Elle précise que ces dangers peuvent être de deux grands types, « spécifiques à l'espèce : présence de dangers microbiens ou d’origine microbienne, de corps étrangers, de substances toxiques (intrinsèques ou bioaccumulés), de substances anti-nutritionnelles ou d’allergènes ; liés aux pratiques d'élevage (alimentation, médicaments vétérinaires), de transformation ou encore aux conditions de conservation et de transport. » Et elle recommande entre autres d’accentuer l’effort de recherche sur ces thématiques.

La FAO, plus enthousiaste, signale qu’il « n'y aucun cas connu de transmission de maladies ou de parasites aux humains par la consommation d'insectes (à condition que ces derniers soient manipulés dans les mêmes conditions d'hygiène que tout autre aliment). Il peut y avoir des cas d'allergies, comparables, néanmoins, aux allergies aux crustacés. Par rapport aux mammifères et aux oiseaux, les insectes peuvent poser moins de risques de transmission d'infections zoonotiques pour les humains, le bétail et la faune, bien que ce sujet exige davantage de recherche. »

Pour le Pr Michel Federighi, de l’École nationale vétérinaire, agroalimentaire et de l’alimentation Oniris de Nantes, « on va un peu trop vite et sans analyse des dangers ». Ce spécialiste estime que, même si les insectes ne semblent pas pouvoir constituer un réservoir de pathogènes pour l’homme, et que le danger biologique semble donc assez limité, les autres risques (allergique ou autres) doivent être pris en compte.

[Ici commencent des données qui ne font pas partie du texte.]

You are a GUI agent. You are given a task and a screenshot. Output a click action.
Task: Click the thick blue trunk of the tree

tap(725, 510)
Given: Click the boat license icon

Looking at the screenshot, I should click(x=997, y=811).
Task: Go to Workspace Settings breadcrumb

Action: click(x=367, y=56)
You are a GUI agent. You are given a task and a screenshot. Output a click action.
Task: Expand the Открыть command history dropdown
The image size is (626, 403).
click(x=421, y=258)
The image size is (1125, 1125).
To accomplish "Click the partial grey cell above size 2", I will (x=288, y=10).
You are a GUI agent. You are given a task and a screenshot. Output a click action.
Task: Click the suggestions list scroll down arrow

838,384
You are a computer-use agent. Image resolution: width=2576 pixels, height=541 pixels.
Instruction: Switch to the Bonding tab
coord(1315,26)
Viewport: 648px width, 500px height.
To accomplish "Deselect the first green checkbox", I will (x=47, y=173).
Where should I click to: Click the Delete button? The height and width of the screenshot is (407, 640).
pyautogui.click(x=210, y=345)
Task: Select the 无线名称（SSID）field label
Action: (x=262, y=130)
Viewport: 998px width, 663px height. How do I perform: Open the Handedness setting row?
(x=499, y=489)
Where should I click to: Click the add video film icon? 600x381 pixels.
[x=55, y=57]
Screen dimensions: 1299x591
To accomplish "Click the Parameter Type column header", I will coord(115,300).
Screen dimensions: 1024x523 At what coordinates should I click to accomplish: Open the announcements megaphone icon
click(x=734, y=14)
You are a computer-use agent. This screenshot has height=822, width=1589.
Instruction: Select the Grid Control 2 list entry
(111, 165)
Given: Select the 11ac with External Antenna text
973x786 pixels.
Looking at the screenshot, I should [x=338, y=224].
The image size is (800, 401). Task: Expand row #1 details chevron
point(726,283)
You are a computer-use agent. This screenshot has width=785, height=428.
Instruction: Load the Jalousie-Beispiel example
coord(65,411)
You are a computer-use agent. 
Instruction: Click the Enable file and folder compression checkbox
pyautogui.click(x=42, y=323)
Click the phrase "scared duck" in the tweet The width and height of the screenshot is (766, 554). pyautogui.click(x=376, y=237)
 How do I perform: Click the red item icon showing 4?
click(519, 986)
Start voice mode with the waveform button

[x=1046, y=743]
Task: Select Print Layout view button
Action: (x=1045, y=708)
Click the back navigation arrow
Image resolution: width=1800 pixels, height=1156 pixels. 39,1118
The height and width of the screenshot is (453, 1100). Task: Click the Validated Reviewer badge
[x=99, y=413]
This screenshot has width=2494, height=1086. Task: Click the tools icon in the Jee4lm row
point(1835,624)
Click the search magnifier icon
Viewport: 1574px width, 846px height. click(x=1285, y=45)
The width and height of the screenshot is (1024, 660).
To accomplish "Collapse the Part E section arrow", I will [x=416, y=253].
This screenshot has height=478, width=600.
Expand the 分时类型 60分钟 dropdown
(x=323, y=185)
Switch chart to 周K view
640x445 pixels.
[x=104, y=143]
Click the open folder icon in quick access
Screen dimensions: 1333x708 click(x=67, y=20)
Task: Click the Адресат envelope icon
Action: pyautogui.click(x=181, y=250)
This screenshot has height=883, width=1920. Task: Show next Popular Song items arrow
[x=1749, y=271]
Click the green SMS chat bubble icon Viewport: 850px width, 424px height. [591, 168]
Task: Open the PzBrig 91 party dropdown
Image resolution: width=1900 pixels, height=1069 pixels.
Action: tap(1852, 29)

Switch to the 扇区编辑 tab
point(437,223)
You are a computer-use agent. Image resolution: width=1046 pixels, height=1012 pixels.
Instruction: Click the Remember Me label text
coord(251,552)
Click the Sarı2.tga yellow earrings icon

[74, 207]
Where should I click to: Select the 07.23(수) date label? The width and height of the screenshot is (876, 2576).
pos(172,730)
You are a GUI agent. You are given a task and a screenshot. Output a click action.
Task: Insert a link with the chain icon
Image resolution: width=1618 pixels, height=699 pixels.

Alimentation humaine et surtout animale

En France, les insectes sont envisagés pour l’alimentation humaine. Ils doivent passer par la procédure dite « novel food ». Celle-ci va changer, pour aller vers une simplification (diminution des délais et des coûts) à partir du 1er janvier 2018. Mais pour l’instant, « aucun insecte, ni dérivé d’insecte, ne peut être mis sur le marché pour l’alimentation humaine en conformité stricte avec la réglementation actuellement en vigueur », précise l’ANSES. En revanche, ils ont été autorisés tout récemment dans l’aquaculture et pourraient l’être prochainement pour le poulet.

Mais de quels insectes parle-t-on au juste ? Parmi les 2 000 espèces qui sont consommées dans le monde, seules quelques-unes attirent vraiment l’attention des industriels, car elles se prêtent davantage à l’élevage de masse, généralement sous leur forme larvaire. Le ténébrion meunier (Tenebrio molitor), la mouche soldat (Hermetia illucens) et la mouche domestique (Musca domestica) sont au premier plan.